I present "hybridity" as an anodyne, an antidote, and antithesis and synthesis and thesis, against and after all of the previous ones. Hybridity is none of the above and partakes of none of the above. It is about neither melting together and losing all sense of original differences, nor existing side-by-side without cultural "bleed".

It is, instead, a way of proceeding in knowledge, thoughtfulness, and awareness. It is a combination of knowing the history of all of your cultural sources, understanding the dynamics among different groups, accepting and honoring both your disadvantages and privileges, and -- and here's the most important part -- allowing cultural mixing and progress then to happen the way it happens, without prescription, and with understanding of the mechanics, aesthetics and feel of it.

Hybridity is about fascination with culture, about studying people and how they become themselves, and how this becoming changes when they come into contact with other people. It's about the joy of being human and how we express this in our various ways, and how we take joy in others' expressions and let those influence us. It's about being open to others and also letting yourself flow outwards to them.

Hybridity requires flexibility in the observer. It requires, more than anything, comfort with ambiguity. You must be able to recognize that human identity is ultimately mysterious and that you can only grasp a small corner of anyone's identity at any given moment. You have to let go of your need for hard-lined categories.

You also have to recognize the ambiguity in yourself. This is more difficult for whites than for anyone else. Whites like to try to understand hybridity in ethnic terms ("Well, I'm Swedish, Dutch, and French, so I'm hybrid, too!"), which is false and misleading. White America was a hybrid identity before mid-century. Now it's monolithic in its self-conception. Also, if you're white, your ethnic integrity is not affected by the minor appropriation of small cultural objects from "other" identities, becuase "white" is a culturally absorptive identity, not an orthodox one.

If you're white, your hybridity can be best understood in terms of gender, sexuality, familial roles and social/professional roles. You are both daughter and lover, mother and employee. You are both volunteer and boss, annoyance and hero, father and brother. To different people at different times and in different situations, of course.
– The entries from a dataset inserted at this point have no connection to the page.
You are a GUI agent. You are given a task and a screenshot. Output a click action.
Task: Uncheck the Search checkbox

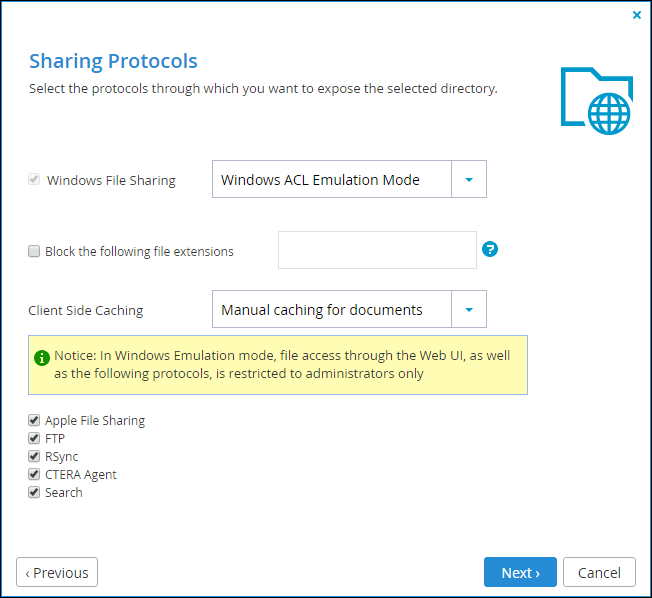point(34,492)
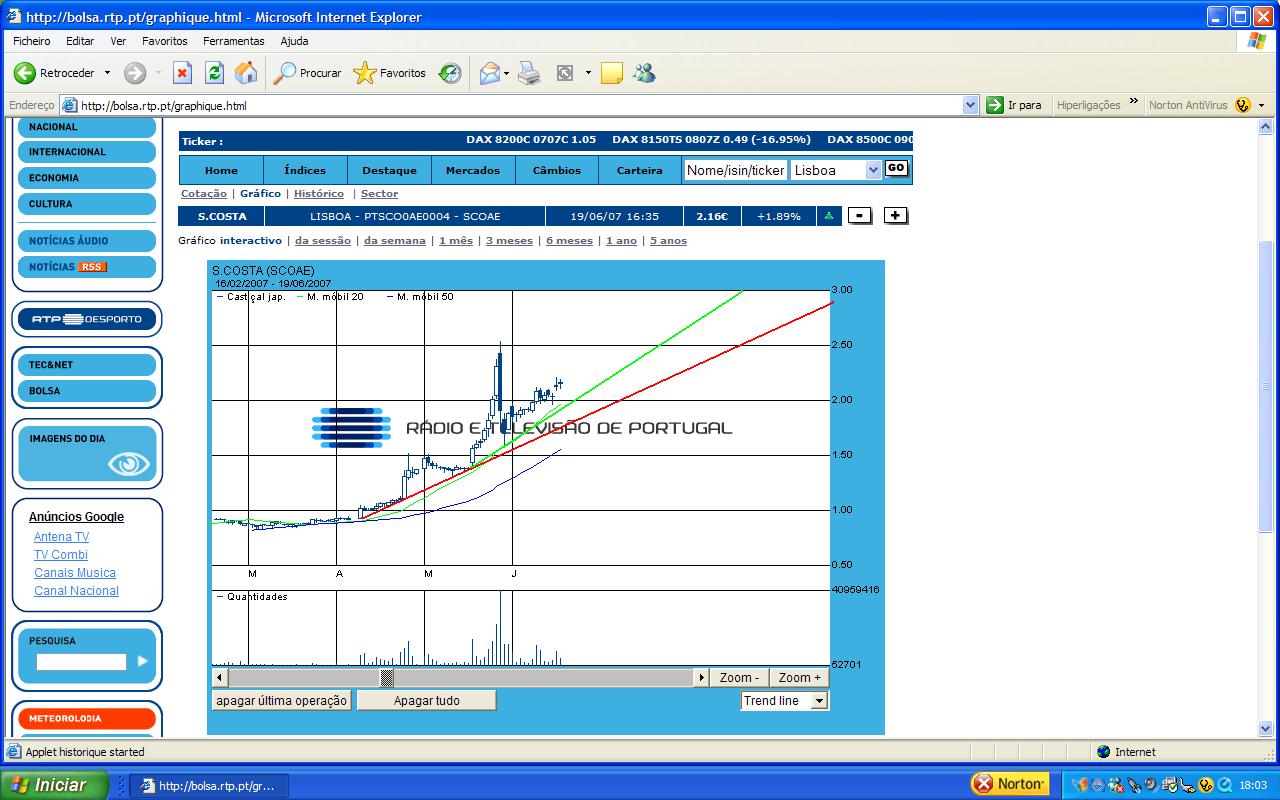This screenshot has height=800, width=1280.
Task: Expand the Trend line dropdown
Action: [819, 701]
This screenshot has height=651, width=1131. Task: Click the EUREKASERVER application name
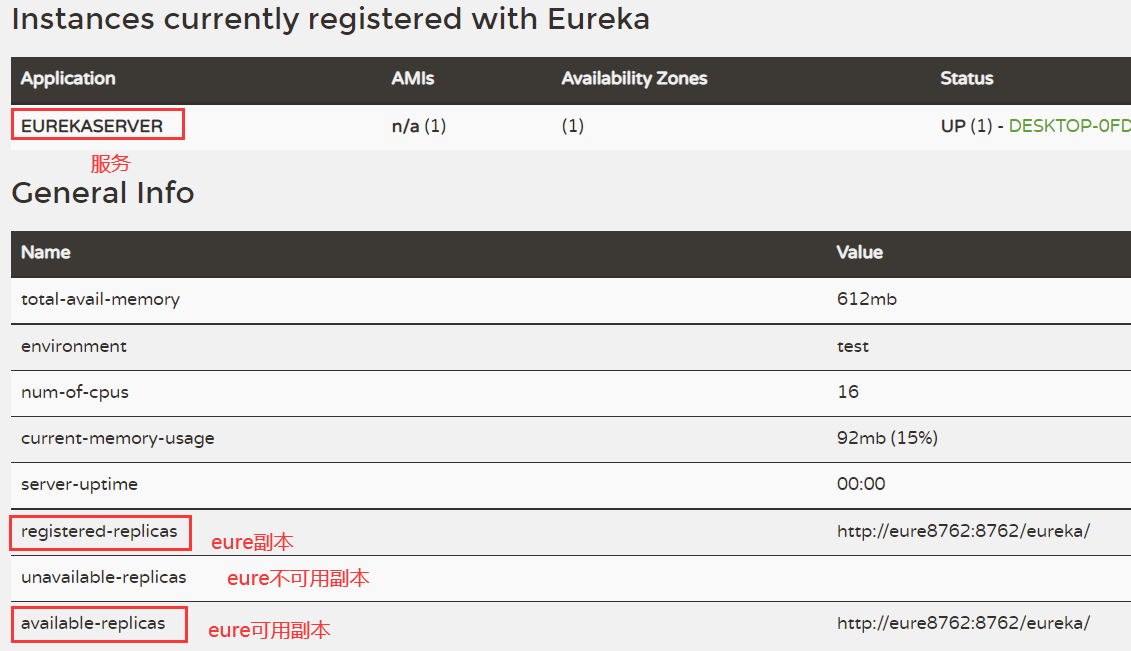[x=92, y=127]
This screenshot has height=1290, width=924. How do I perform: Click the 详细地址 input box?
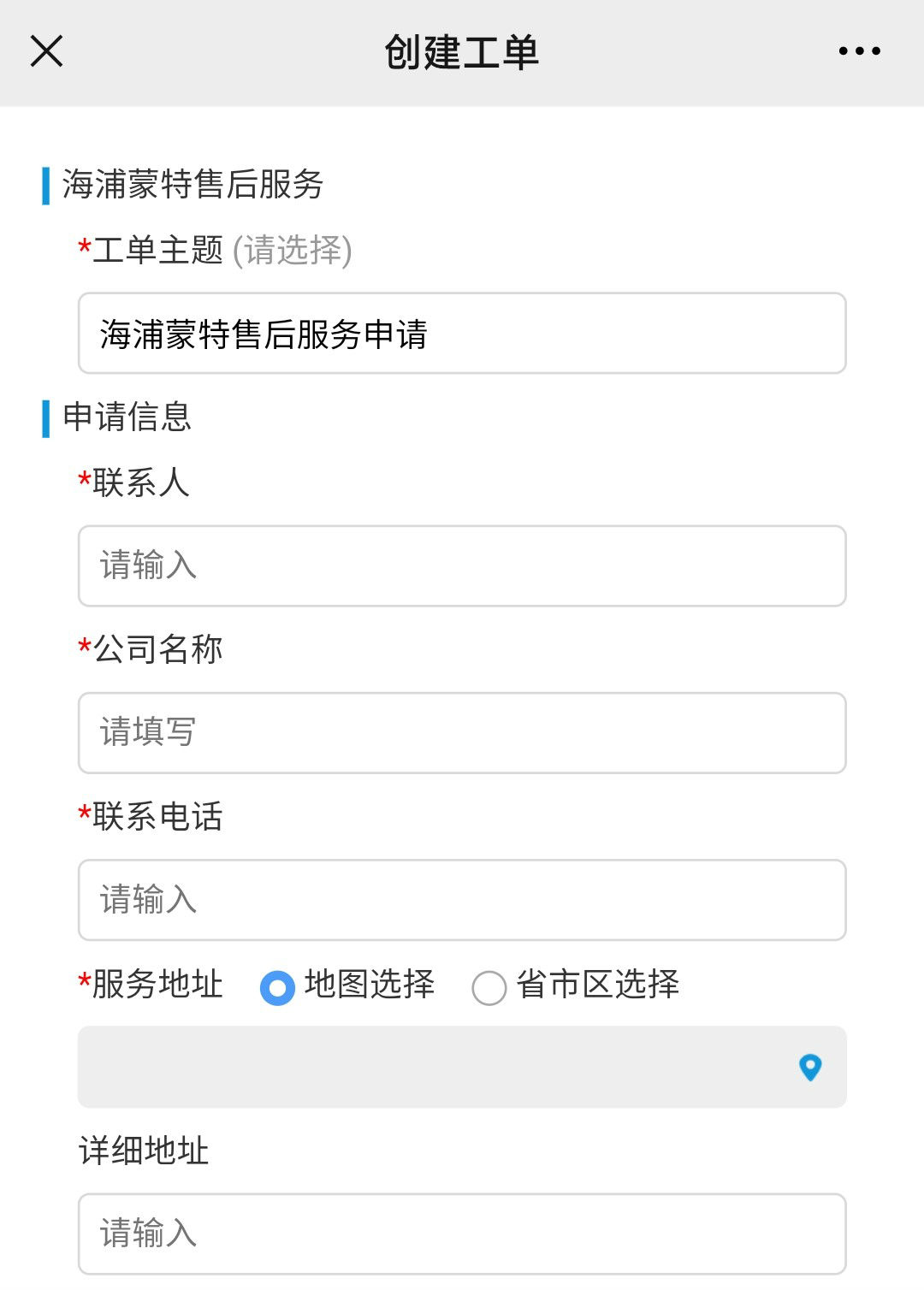[462, 1234]
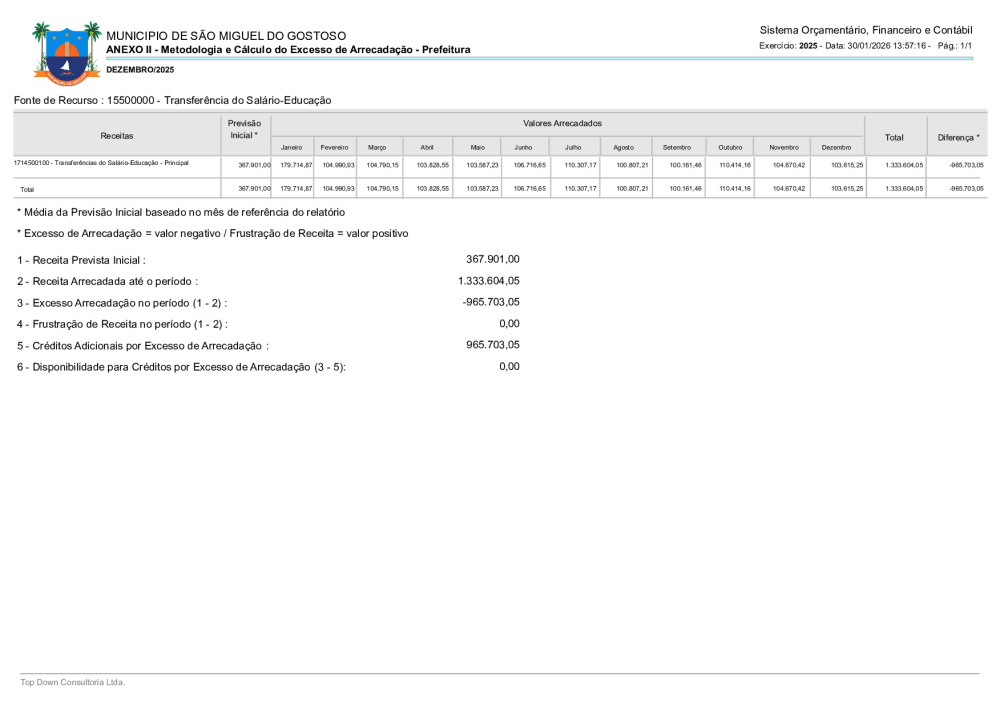Click the Excesso Arrecadação no período value -965.703,05

[490, 302]
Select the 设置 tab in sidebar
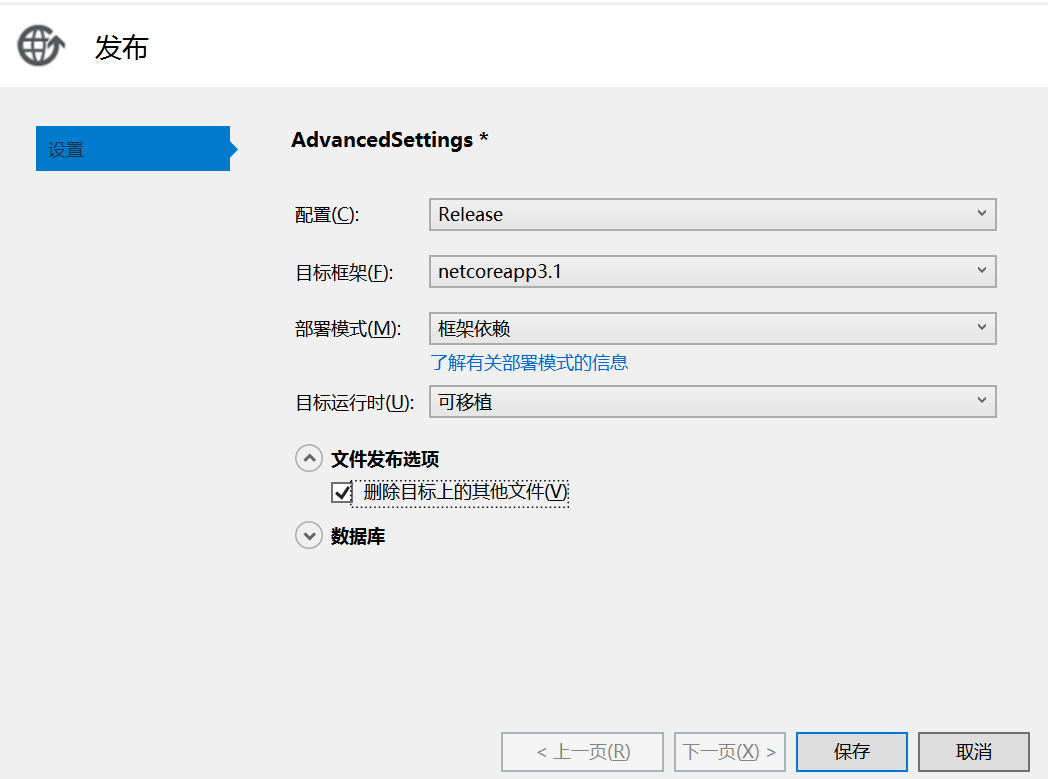The width and height of the screenshot is (1048, 779). point(133,148)
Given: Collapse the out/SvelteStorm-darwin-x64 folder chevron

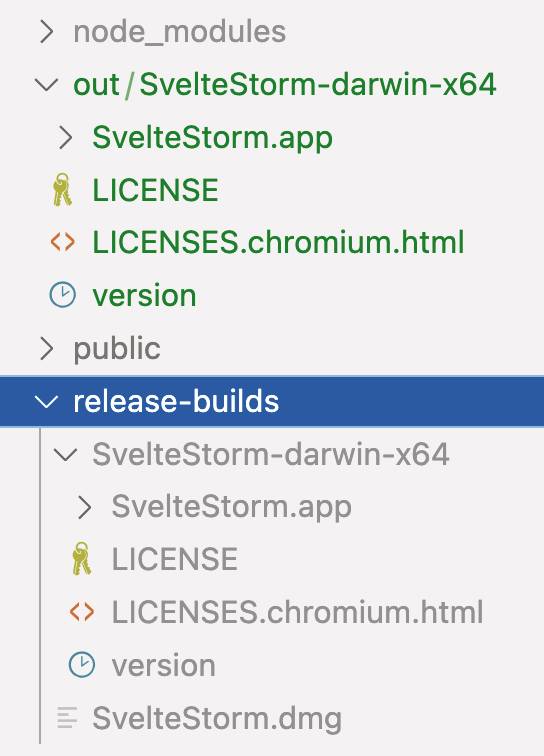Looking at the screenshot, I should [47, 85].
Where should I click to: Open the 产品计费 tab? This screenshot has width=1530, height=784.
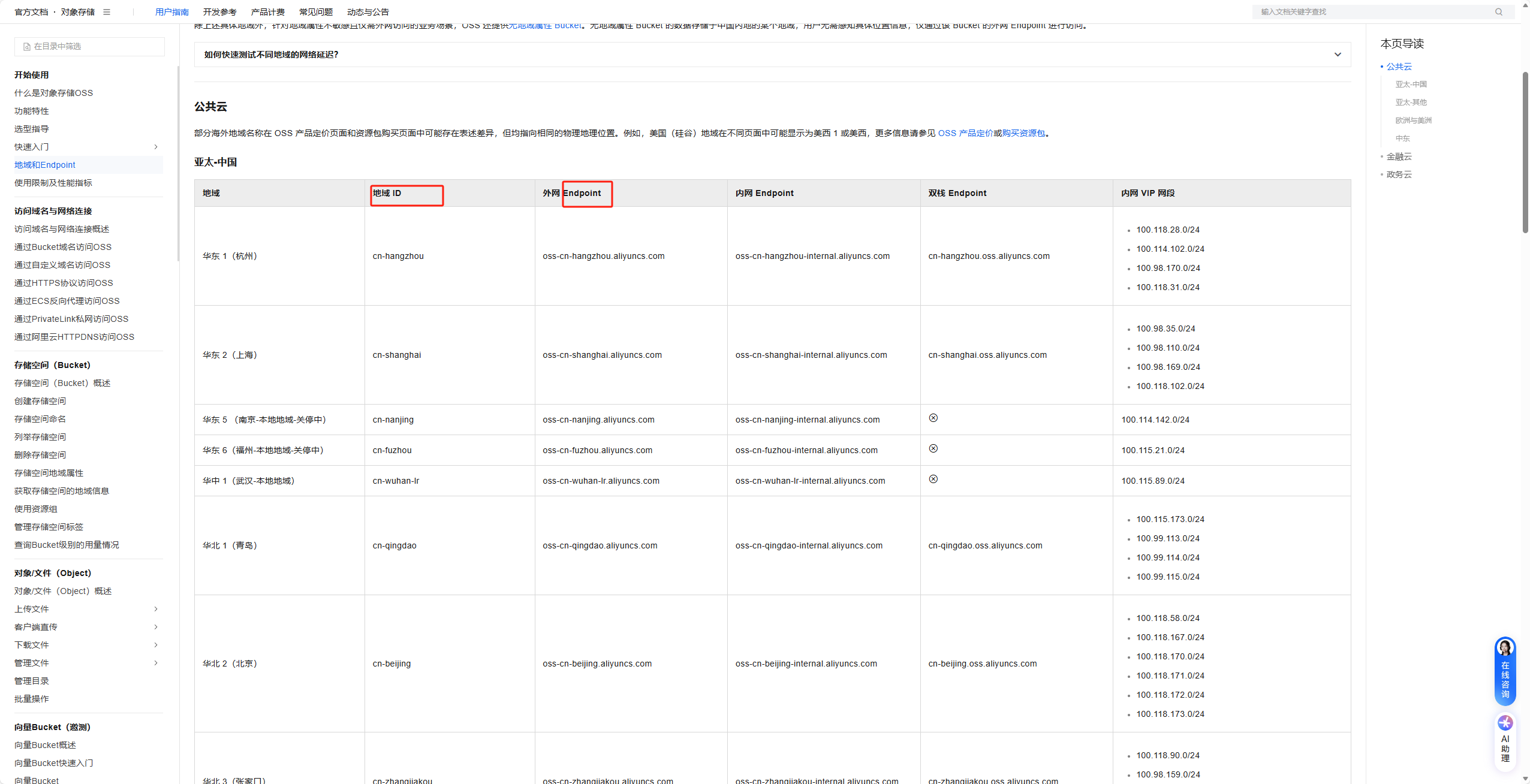[x=267, y=12]
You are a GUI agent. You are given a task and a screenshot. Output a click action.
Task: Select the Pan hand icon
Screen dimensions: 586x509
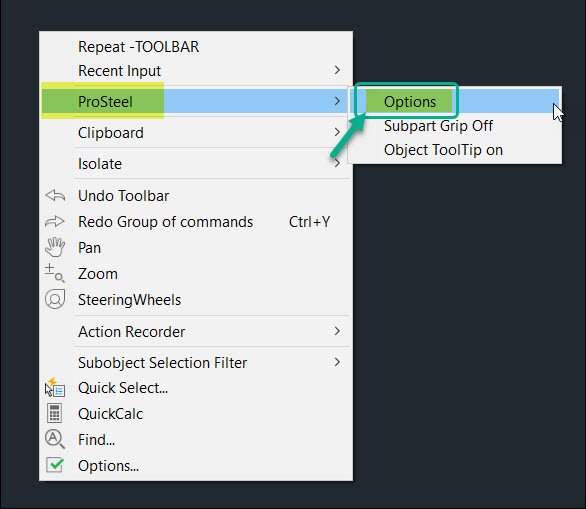[x=55, y=247]
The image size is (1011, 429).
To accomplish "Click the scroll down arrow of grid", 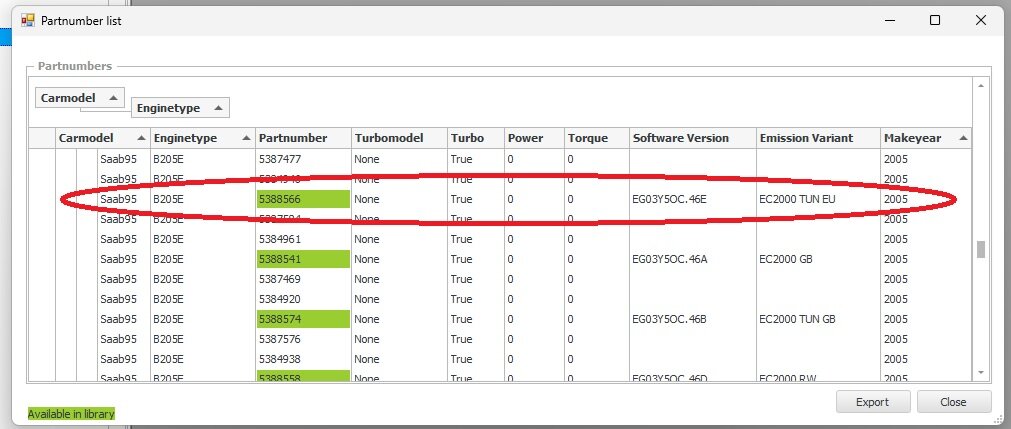I will pos(980,371).
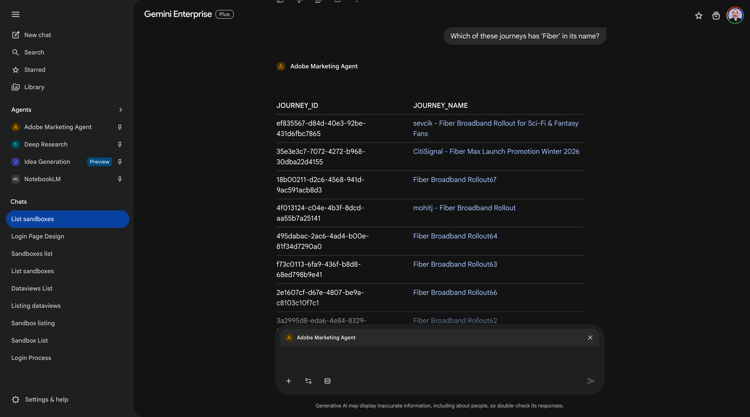The image size is (750, 417).
Task: Open CitiSignal Fiber Max Launch Promotion link
Action: [496, 152]
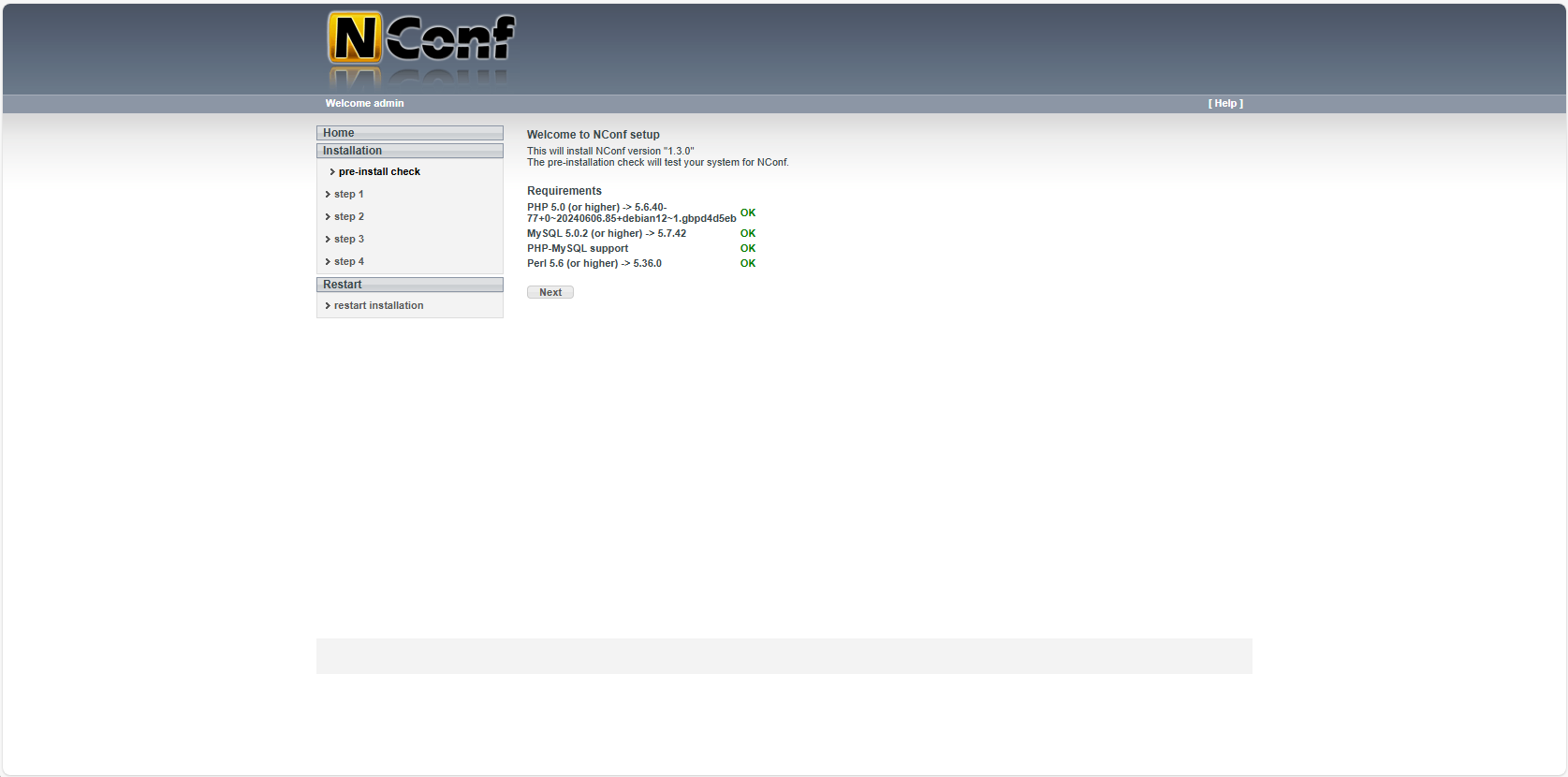
Task: Click the arrow icon next to step 2
Action: pyautogui.click(x=328, y=217)
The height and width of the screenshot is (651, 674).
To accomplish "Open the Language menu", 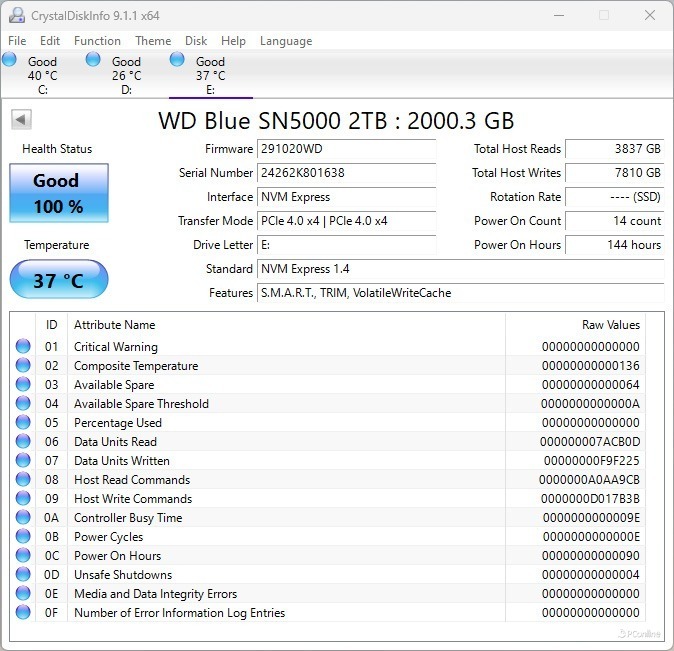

There are times when your love for your best friend takes on the intensity of romance. There are times when you choose to walk like a man, or listen like a woman, and secretly enjoy it. There are times you masturbate to the thought that you are of the opposite sex, receiving from someone like yourself. Every time you get bored with life, you do something that surprises you about yourself, and usually it is something that scares you. You didn't know you could drink that much. You didn't know you could behave that recklessly around the kids. You didn't know you were such an asshole. You didn't know you thought that way. You didn't know you'd leap so quickly into action. You didn't know it would be so easy to say no. You didn't know it would be so hard to be happy.

That's what it's like.

EXAMPLE: Hybridity simply acknowledges that I am what I am when I am it. It's the simplest concept for identity because it has no problem with complexity and does not try to organize complexity into something simpler and easier to grasp. It just lets things be and become. If one week I talk about being multiracial, another week I can emphasize being biracial, and the next day I can speak for all Asians, and later that day be specifically Chinese, and then wake up the next morning white and privileged --- and all these things are consistent and coherent with who I am and require no accounting or schema.

I just made this all up, but we need a new way to think about race, so here's mine.

Comments

nice new way, claire. !!hear, hear!!

I love the hybridity analysis and *really* look forward to playing with it on issues of cultural appropriation and propertization of information. You nailed it when you talked about the mixing of cultures and the stultification/freezing. Hybridization is exactly what happens with cultures, knowledge, traditions, and why propertization is difficult theoretically (as well as practically). I can't wait to get back to tinkering with these ideas! Really exciting post, Claire.